Libero, 9 gennaio 2019
Donne non depilate
Ragazze, diamoci una calmata. Questa cosa che dobbiamo farci valere a prescindere dall’aspetto fisico, che conta la testa e non il corpo, che non dobbiamo essere condizionate dai canoni estetici della tv, che siamo fighe anche in ciabatte e pigiamone, è nobile e condivisibile. Denota una certa sicurezza. Ma il pelo lungo di un mese no, per favore. È vero, la ceretta è il nostro supplizio; se è inguinale e totale può diventare un’esperienza estrema come una camminata sui carboni ardenti: chi la fa senza urlare dal male attribuisce il successo a qualche potere spirituale o soprannaturale. Una forza che ci viene sul momento e ci consente di sdraiarci sul lettino e aprirci come un pollo, sfoderando un’insospettabile elasticità da acrobati circensi, incuranti della cera bollente e della carta che si appiccica ovunque. Finita la deforestazione, ci sentiamo più forti di Hulk, ma quando è il momento di risottoporci al medesimo trattamento, preghiamo l’estetista di fare piano: «Magari stavolta un po’ meno...». Idem sotto le ascelle, con l’unica consolazione che la sofferenza finisce prima e stiamo più comode: dobbiamo solo tirare su le braccia. Poi le gambe: per chi si depila con regolarità, è una passeggiata. E se proprio la ceretta non piace, ci sono centinaia di tipi di rasoi o tecniche laser per ogni esigenza.
L’IDEA DI LAURA
Eppure, adesso dall’estero è arrivata questa moda: si chiama Januhairy ed è qualcosa di più di una semplice tendenza. Un fenomeno sociale, che fa già discutere, il nuovo movimento delle femministe che impazza sul web e fa proseliti anche tra le vip: tutte a farsi selfie per mostrare fiere le ascelle barbute, all’antica.

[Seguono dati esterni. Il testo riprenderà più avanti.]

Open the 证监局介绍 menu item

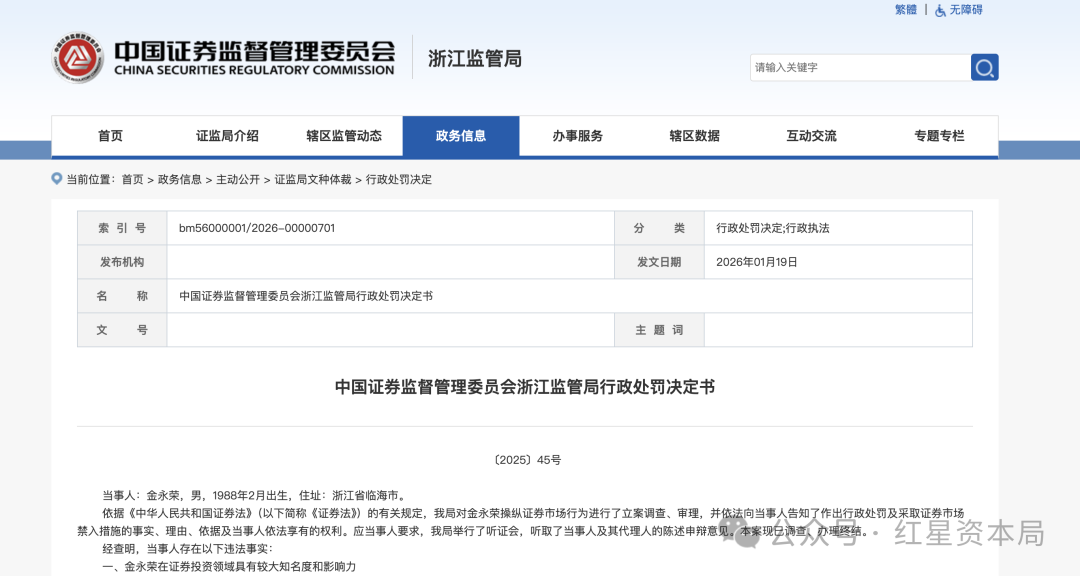(227, 136)
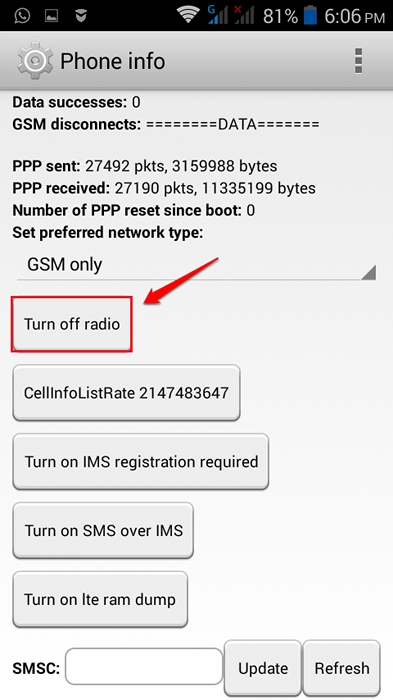Open the GSM only network type dropdown
The image size is (393, 700).
click(196, 265)
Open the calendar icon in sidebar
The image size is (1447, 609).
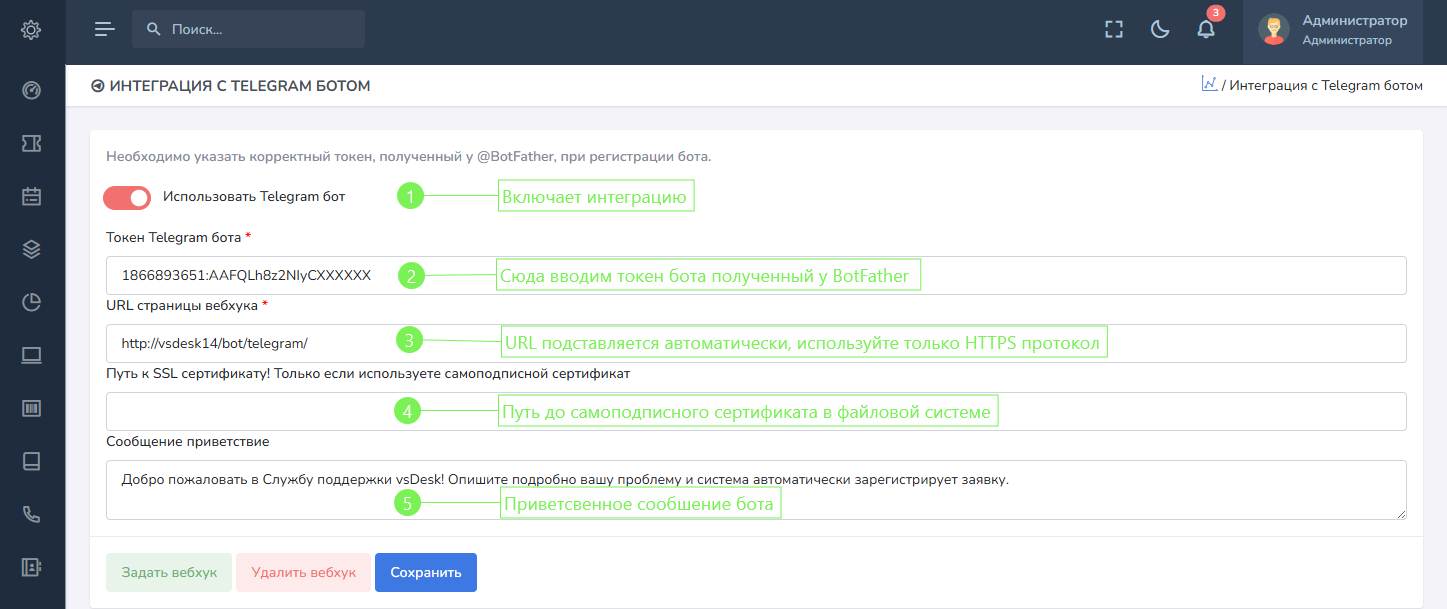(31, 197)
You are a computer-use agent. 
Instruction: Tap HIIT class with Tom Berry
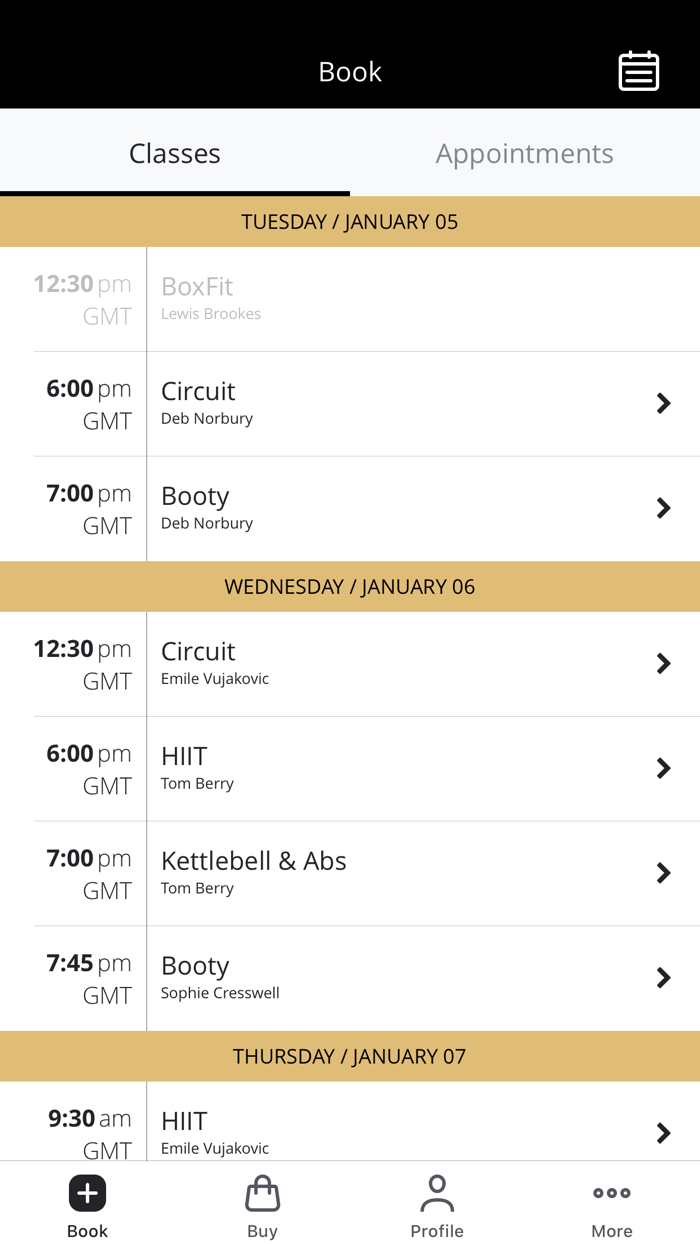pyautogui.click(x=185, y=757)
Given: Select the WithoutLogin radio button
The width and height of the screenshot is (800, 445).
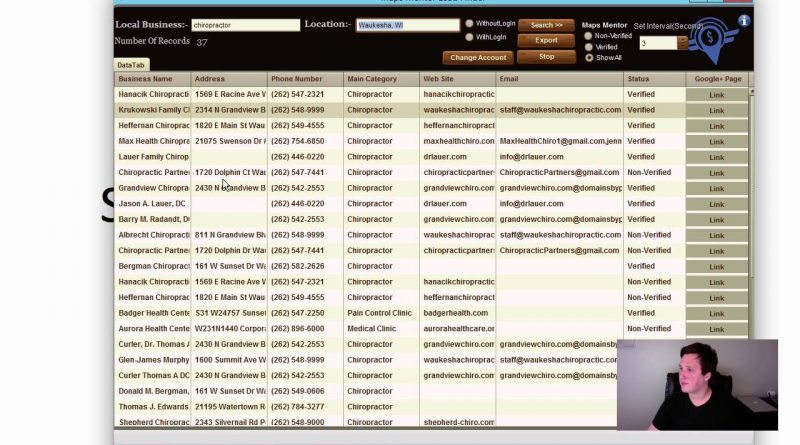Looking at the screenshot, I should [470, 23].
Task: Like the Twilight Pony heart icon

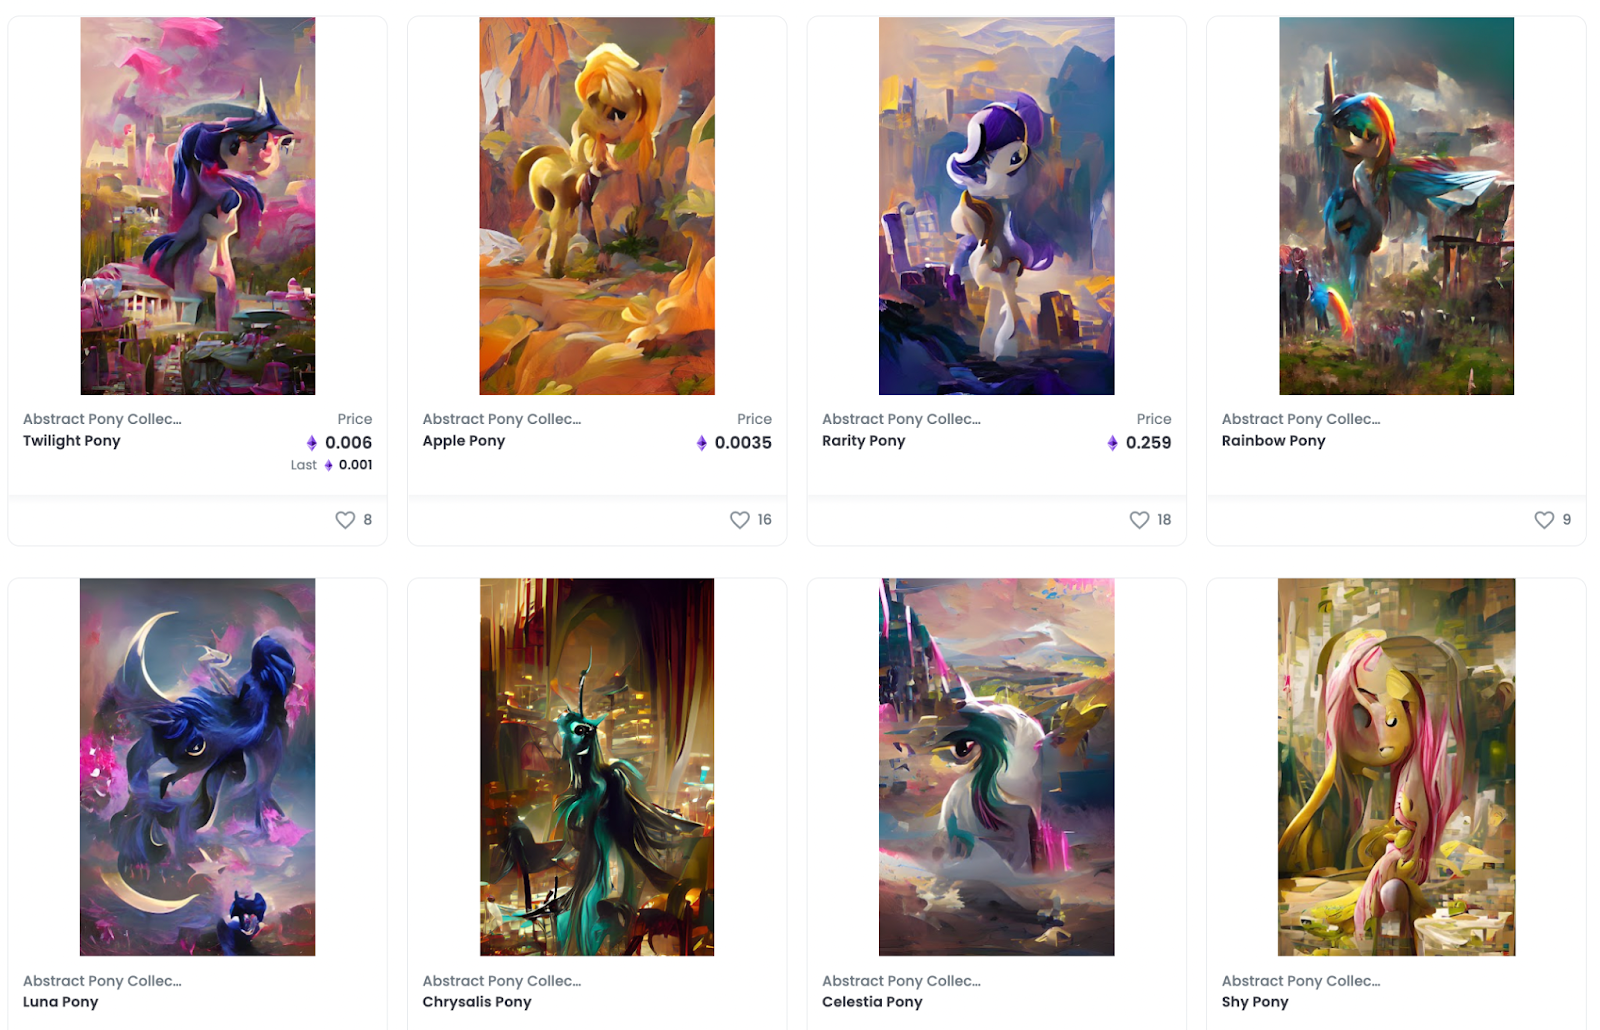Action: pos(345,520)
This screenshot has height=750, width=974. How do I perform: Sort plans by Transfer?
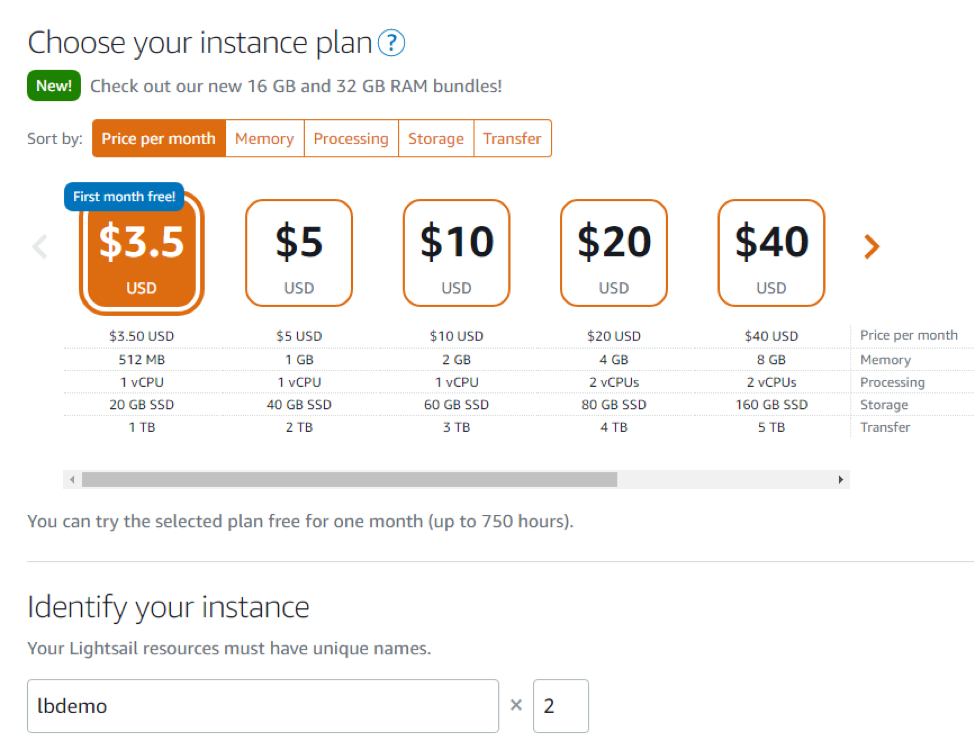512,138
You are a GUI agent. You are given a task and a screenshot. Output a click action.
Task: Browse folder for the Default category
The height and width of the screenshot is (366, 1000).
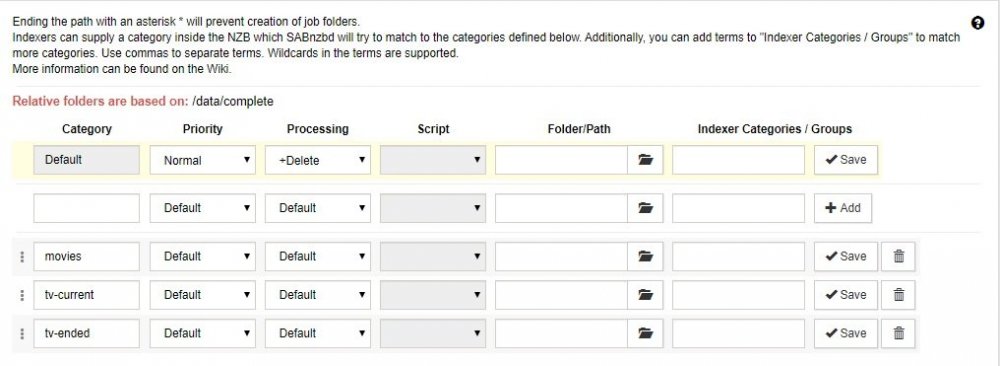point(645,160)
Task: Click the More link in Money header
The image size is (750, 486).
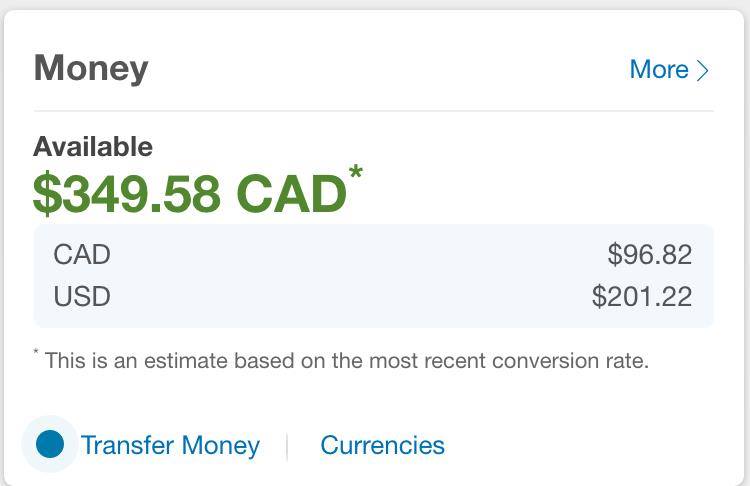Action: (x=659, y=70)

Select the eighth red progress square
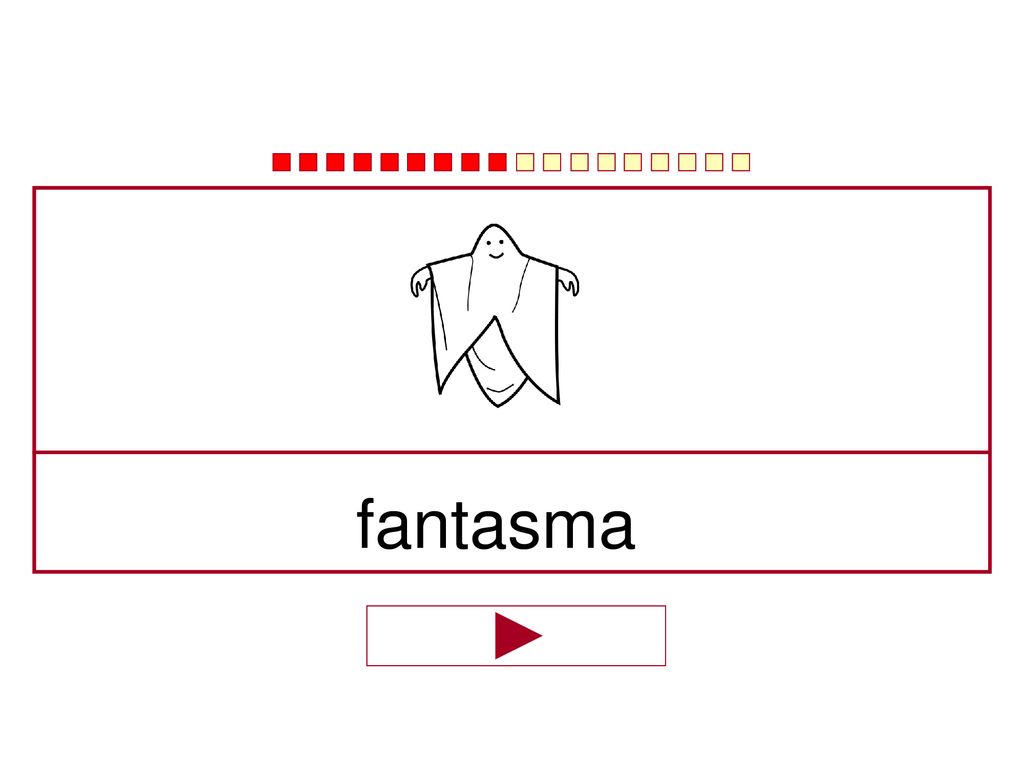470,162
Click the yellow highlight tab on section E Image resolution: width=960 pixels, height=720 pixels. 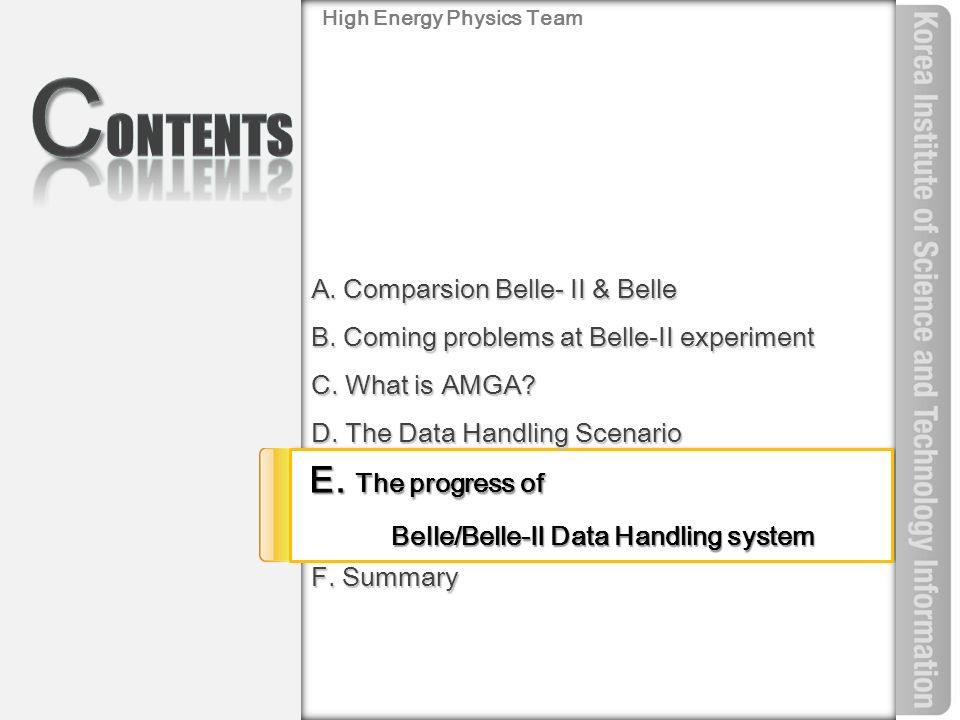tap(275, 505)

Come Lourdes Maria, figlia di Madonna, accanita sostenitrice della non-depilazione anche al mare. O Bella Thorne, o Rihanna. Ma perfino Julia Roberts non scherza. E da noi Paola Maugeri, che su Instagram ostenta fiera il suo corpo al naturale. Una manna per la mia collega Tiziana Lapelosa, che però precisa: «Fiera del mio cognome, ma io la ceretta, quando è il momento, la faccio». L’idea di Januhairy è venuta a una studentessa inglese di 21 anni, Laura Jackson, e dice così: «Donne, bisogna accettare i propri peli». Quindi per un mese intero al bando cerette e rasoi, lasciate crescere i «vostri capelli» perché «non c’è niente di male a mostrarsi pelose». Lei, per inciso, non si rade da maggio 2018 e ha polpacci più irsuti di un uomo, ma si sente «più libera». Che non ci sia nulla di male a mostrarsi con la “moquette” sugli arti, è soggettivo. Un po’ di peluria è ammessa, i baffetti strategici, a volte, possono impietosire qualche prof e autoconvincerlo a premiare l’allieva modello: «Poverina, studia tanto e non ha il tempo per curarsi». Le sopracciglione folte, poi, fanno tanto nerd, sinonimo di super secchione, giovane d’età ma vecchio dentro, più avvezzo ai libri che al divertimento.
TANTI MODI PER SFOLTIRE
È questo che Laura e le altre fanatiche di Januhairy (da january + hairy, cioè gennaio + peloso) vogliono sostenere? Davvero pensano che da un aspetto sciatto (e poco igienico) si possa costruire l’immagine della donna autonoma e cazzuta che non deve essere subordinata a schemi di bellezza imposti dall’industria e dal gusto degli uomini? Non ci sono altri modi per sponsorizzare il proprio cervello? Certo, sulla depilazione inguinale c’è tutta una filosofia che, spesso, passa dalle preferenze dei partner: chi la vuole alla brasiliana, chi all’americana, chi alla francese o alla moicana. Ma lì una donna deve scegliere sola, ricordando che una sfrondatina non guasta, specie alle ascelle, luogo privilegiato per il sudore. È invece qui che si concentra il tormentone di Januhairy. Una campagna nata per raccogliere fondi a favore del progetto Body Lossip per far sentire le persone bene nella propria pelle (e nei propri peli). Purché sia solo per il mese di gennaio.